Little Cinema is a long-distance musical affair between Tyler Womack and Shawn Jones. The longtime friends collaborated over three years and countless Brooklyn-to-Austin trips to create Little Cinema’s first full-length record, Adventure. A 10-song road movie replete with petty crime, arson, opium dens and nautical crusades, Adventuregives voice to Tyler’s experience of leaving Austin for New York City.
Shawn Jones was already a mainstay on the local and national indie scene for his art-folk group the Lovely Sparrows when he shared a stage with an early incarnation of Tyler’s band Hollywood Gossip. Their friendship grew over the next few years, with Shawn acting as a sounding-board to the songs Tyler would develop for the Hollywood Gossip albums You’re So Quiet and Dear as Diamonds.
After Hollywood Gossip broke up in 2011, Tyler came to Shawn with a raft of new songs, some fully fleshed out, and others mere ideas. Together, they began work on what would become the album Adventure. Shawn’s previous producing credits included his own Pitchfork-hailed album Bury the Cynics, and Robert Ellis’s debut, The Great Re-Arranger, and he jumped at the chance to mix his intricate, throwback arrangements with Tyler’s pure pop aesthetic.
The two soon drafted Shivery Shakes and International Waters drummer Marcus Haddon to provide percussion. The addition was inspired: Haddon’s work on songs like “Diving Board” and “Birdwatchers of the World, Unite!” brought a breezy jazz feel to the music.
The record takes cues from early-oughts indie pop mainstays like the Lucksmiths, Beulah and Saturday Looks Good to Me.
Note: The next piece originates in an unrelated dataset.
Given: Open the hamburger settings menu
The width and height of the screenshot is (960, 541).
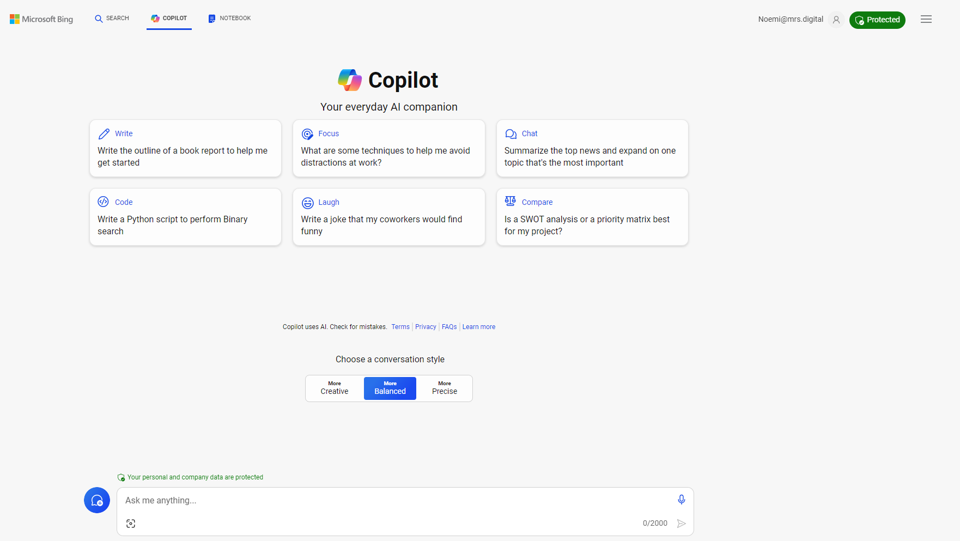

Meanwhile, the lyrics and storytelling hearken back to early Belle & Sebastian, or mid-career Mountain Goats. “Diving Board” is a bouncy love song intermixed with a story of breaking-and-entering and swimming in the nude. “Chinese Tobacco” presents a rough, one-taken travelogue that would make John Darnielle smile. Meanwhile, “When You Think of Me” swings with a Morrissey strut, as a self-aggrandizing eulogy for one still living.
Small touches abound. Shawn Jones’ saxophone on “When You Think of Me” is virtuosic and rich; the same instrument signals a melancholic turn on Next Year. Derek Phelps’ trumpet work (Black Joe Lewis) provides a similar turn on “This is an Adventure”, and “Chinese Tobacco.” Dana Falconberry provides female vocals on “Diving Board”, sounding for all the world like a B-side from The Cardigans’ early work.